While Tesla (TSLA) cars with self-driving features have been on the road for years, General Motors (GM) may hold the edge in making autonomous vehicles available to the public on a mass scale.

X GM's commercial deployment of autonomous cars will happen much sooner than expected and the established auto giant's leadership in this area may surprise investors, Deutsche Bank research analyst Rod Lache and his team wrote in a Sept. 24 note, while bumping up GM stock to "buy" from "hold" with a price target of 51. Meanwhile, Deutsche Bank has a "hold" rating on Tesla.

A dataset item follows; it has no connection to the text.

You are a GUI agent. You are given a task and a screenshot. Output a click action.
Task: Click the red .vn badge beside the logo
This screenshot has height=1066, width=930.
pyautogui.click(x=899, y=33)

"We now believe that these may be deployed without human drivers within the next six quarters (potentially years ahead of competitors)," the analysts said, noting that GM is already testing autonomous vehicles in "complex urban environments" such as San Francisco.

Other reasons for GM's advantage listed include:

  • GM recently indicated it has developed "the first mass producible self-driving car, built at a plant capable of producing 100,000's vehicles per year."
  • A faster-than-expected production ramp-up could boost advantages for GM because its artificial intelligence will improve based on data from thousands of vehicles.
  • Faster deployment of self-driving fleets and infrastructure "could provide GM with sustainable competitive advantages, through the creation of natural monopolies in major cities."
  • Business models — such as shared, self-driving, on-demand mobility services — enabled by emerging automotive technologies "could be material, even to a company as large as GM."
  • And there is nothing from a legal or regulatory standpoint holding back GM if its technology is ready, as long as it complies with Federal Motor Vehicle Safety Standards.

GM stock climbed 2.2% to close at 40.30 on the stock market today, hitting the highest level in more than 3-1/2 years and further extended past cup-with-handle base buy point of 36.73. Tesla fell 1.7%, falling below its 50-day average and triggering a loss-minimizing sell signal. Ford (F) edged up 0.8% while Fiat Chrysler (FCAU) lost 2.45%.


IBD'S TAKE: GM stock shows rising relative strength, a positive technical sign. See if it can clear this key benchmark.


In addition to GM's self-driving efforts, the company also has been expanding the reach of Maven car-sharing service, which launched in 2016.

Deutsche Bank's Lache predicted GM's mobility business will be the main focus of future investor events and gave it an enterprise value of $30 billion.

"We believe that GM will be positioned to capture healthy share, especially in the U.S., if they are able to seize on a first mover advantage," he wrote, adding that 17.5% market share is conceivable given that GM has 17.5% share of the light vehicle market and is well ahead of its rivals in autonomous on-demand mobility.

"The bull case for Maven is too big to ignore."